Requirement →
Please change every "Select" in the listing below to "Choose", keeping everything else the same and leaving out the pictures.

Supplied entries →
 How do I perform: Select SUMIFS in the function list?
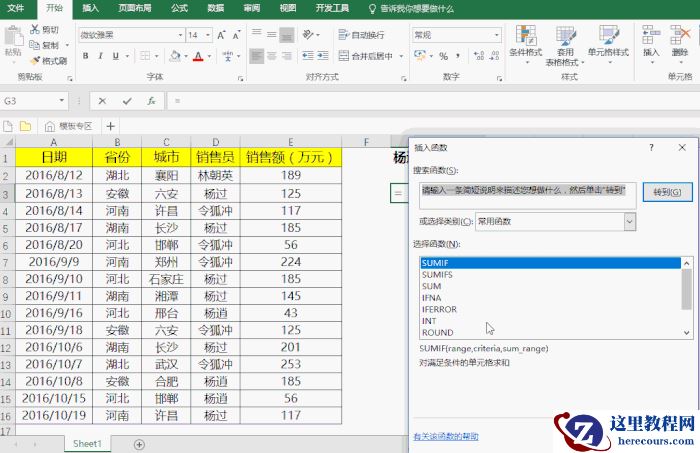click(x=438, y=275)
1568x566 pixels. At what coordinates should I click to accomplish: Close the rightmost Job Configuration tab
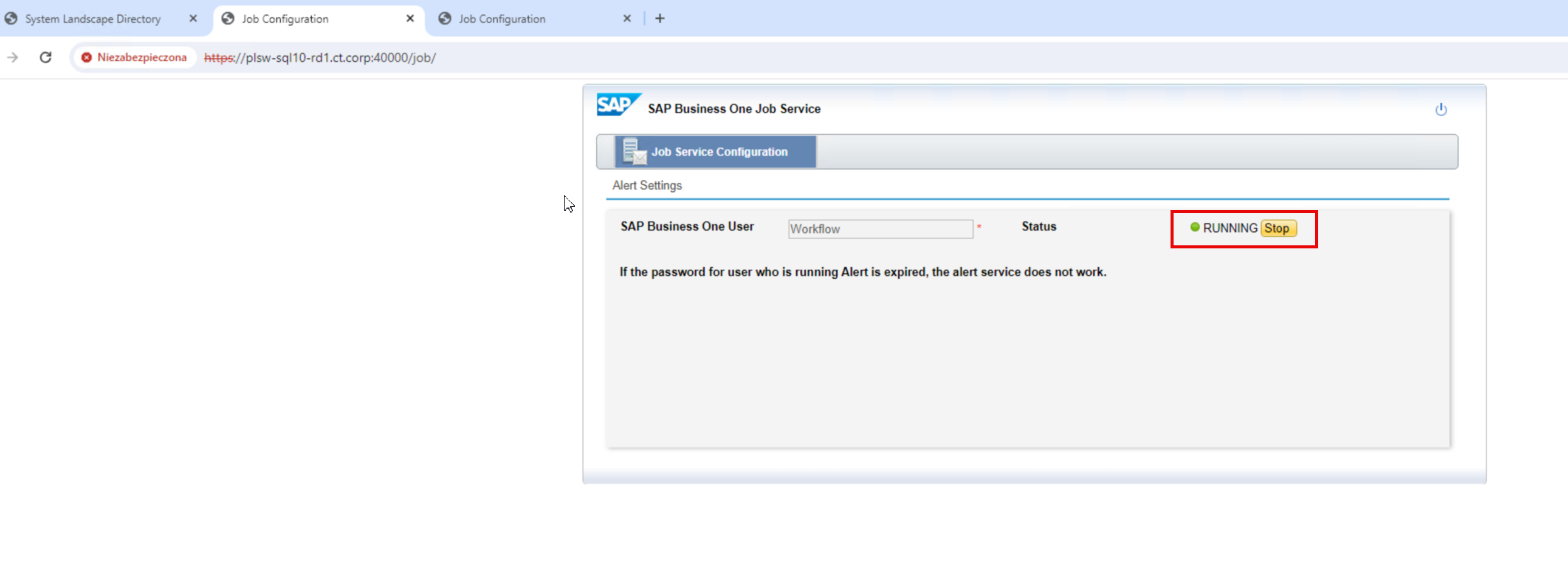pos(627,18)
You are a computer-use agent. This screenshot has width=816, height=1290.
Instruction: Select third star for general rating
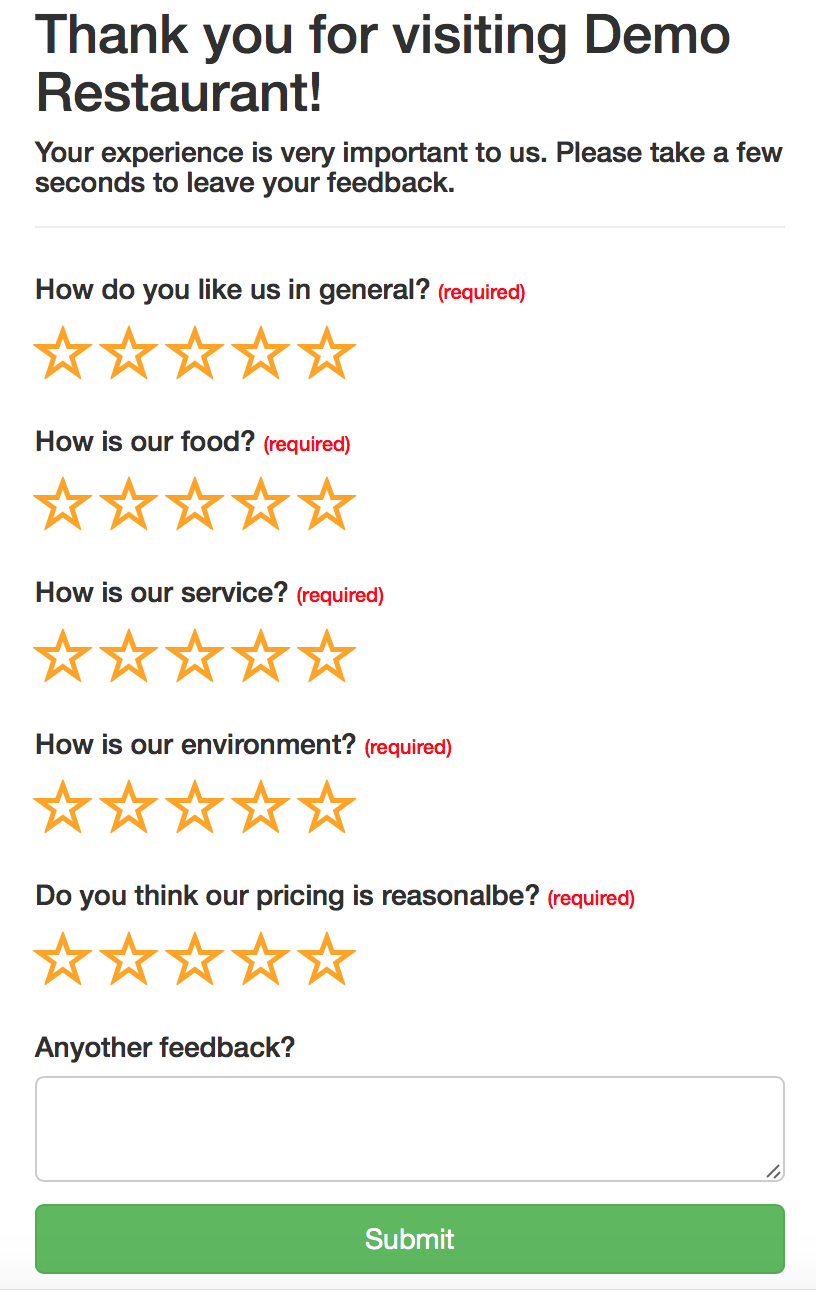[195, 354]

Task solution →
 How do I perform: Choose SUMIFS in the function list?
click(x=438, y=275)
1568x566 pixels. At what coordinates should I click to accomplish: Close the rightmost Job Configuration tab
pos(627,18)
You are a computer-use agent. This screenshot has width=816, height=1290.
Instruction: Choose third star for general rating
[195, 354]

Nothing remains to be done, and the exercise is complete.